After the end of the Peloponnesian War (431 − 404 BC), the power of the Athenian Empire of the Delian League vanished and its nemesis Sparta in turn became the strongest city-state in the Greek world. The Spartans attempted to consolidate their dominant position but quickly made themselves unpopular: democracies were replaced with repressive oligarchies, populations were enslaved, tributes were imposed on the Greek city-states, revolts were crushed by the Spartan army and Sparta’s allies were bluntly denied their share in the victory they had helped to achieve. While the Athenian leadership of the Delian League had been heavy-handed at the very least, it became clear that Spartan hegemony would impose an even greater oppression upon the Greek world.
Athens, though weakened and humiliated, quickly cast off the Spartan yoke and restored its democracy already in 403 BC. Within a few years, the Athenians had rallied a coalition to avenge their defeat and oppose the fledgling Spartan Empire. Many city-states hostile to Athens during the Peloponnesian War joined forces with their former enemy, most notably Thebes. The Persian Empire now took its chance and interfered, initially helping the anti-Spartan coalition but then switching sides to Sparta in order to impose upon the Greek world the Peace of Antalkideios in 387 BC, which gained Persia all the Greek cities in Asia Minor and allowed Sparta to maintain its iron hold over the Greek motherland.

SOURCE RECORDS:

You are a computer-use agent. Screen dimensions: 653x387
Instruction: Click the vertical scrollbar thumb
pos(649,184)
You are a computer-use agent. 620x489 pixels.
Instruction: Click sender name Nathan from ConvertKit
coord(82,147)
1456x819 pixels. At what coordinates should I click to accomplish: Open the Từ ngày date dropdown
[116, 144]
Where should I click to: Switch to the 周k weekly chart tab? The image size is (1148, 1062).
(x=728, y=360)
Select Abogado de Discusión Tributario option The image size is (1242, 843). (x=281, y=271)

ACTIONS TO TAKE:
1. Could you give the passage on Sparta's rise after the Peloponnesian War again, in full and word for word?
2. Can you render the entries as a JSON list of strings, one string per line with blank lines left out, beginning at the line that contains "1456x819 pixels. At" and continuing through the end of the entries?

ANSWERS PER TASK:
1.
After the end of the Peloponnesian War (431 − 404 BC), the power of the Athenian Empire of the Delian League vanished and its nemesis Sparta in turn became the strongest city-state in the Greek world. The Spartans attempted to consolidate their dominant position but quickly made themselves unpopular: democracies were replaced with repressive oligarchies, populations were enslaved, tributes were imposed on the Greek city-states, revolts were crushed by the Spartan army and Sparta’s allies were bluntly denied their share in the victory they had helped to achieve. While the Athenian leadership of the Delian League had been heavy-handed at the very least, it became clear that Spartan hegemony would impose an even greater oppression upon the Greek world.
Athens, though weakened and humiliated, quickly cast off the Spartan yoke and restored its democracy already in 403 BC. Within a few years, the Athenians had rallied a coalition to avenge their defeat and oppose the fledgling Spartan Empire. Many city-states hostile to Athens during the Peloponnesian War joined forces with their former enemy, most notably Thebes. The Persian Empire now took its chance and interfered, initially helping the anti-Spartan coalition but then switching sides to Sparta in order to impose upon the Greek world the Peace of Antalkideios in 387 BC, which gained Persia all the Greek cities in Asia Minor and allowed Sparta to maintain its iron hold over the Greek motherland.

2.
[
  "1456x819 pixels. At what coordinates should I click to accomplish: Open the Từ ngày date dropdown",
  "[116, 144]",
  "Where should I click to: Switch to the 周k weekly chart tab? The image size is (1148, 1062).",
  "(x=728, y=360)",
  "Select Abogado de Discusión Tributario option The image size is (1242, 843). (x=281, y=271)"
]